◆ Materials provided:
.....
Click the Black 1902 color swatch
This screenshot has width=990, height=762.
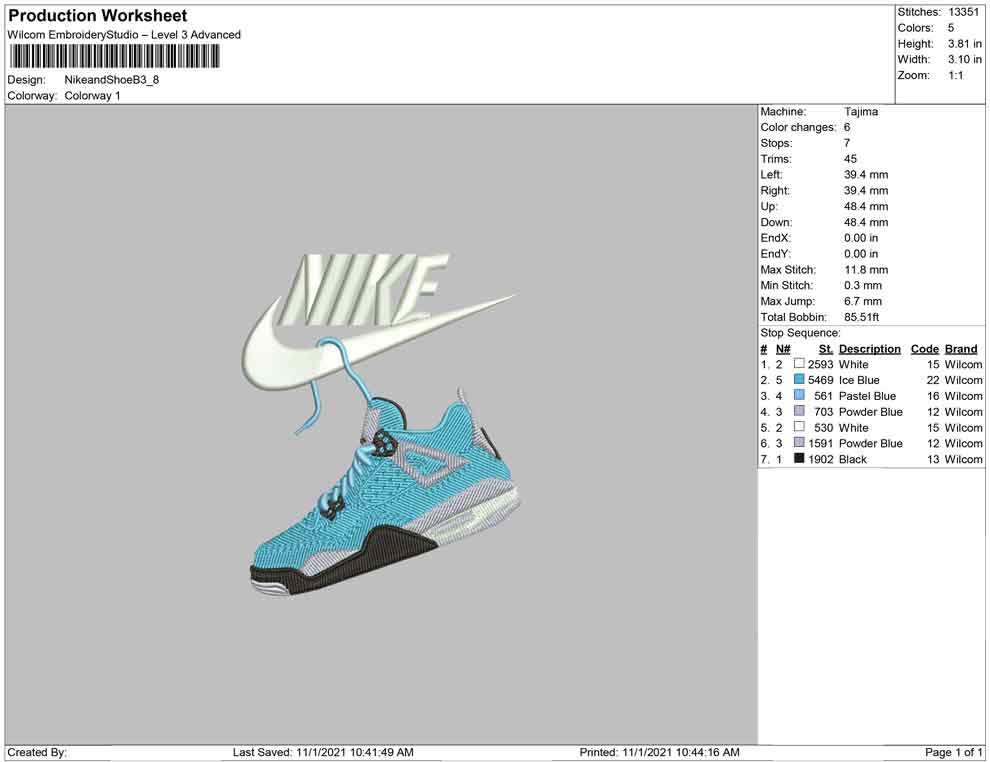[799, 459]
.....
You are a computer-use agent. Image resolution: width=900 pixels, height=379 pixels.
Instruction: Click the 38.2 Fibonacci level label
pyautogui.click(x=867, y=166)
.....
Please offset the data from the line with "You are a computer-use" to the line with "pyautogui.click(x=867, y=166)", both included: write out each of those lines again in full, adding 105 to every click coordinate in the answer.

◆ Task answer:
You are a computer-use agent. Image resolution: width=900 pixels, height=379 pixels.
Instruction: Click the 38.2 Fibonacci level label
pyautogui.click(x=972, y=271)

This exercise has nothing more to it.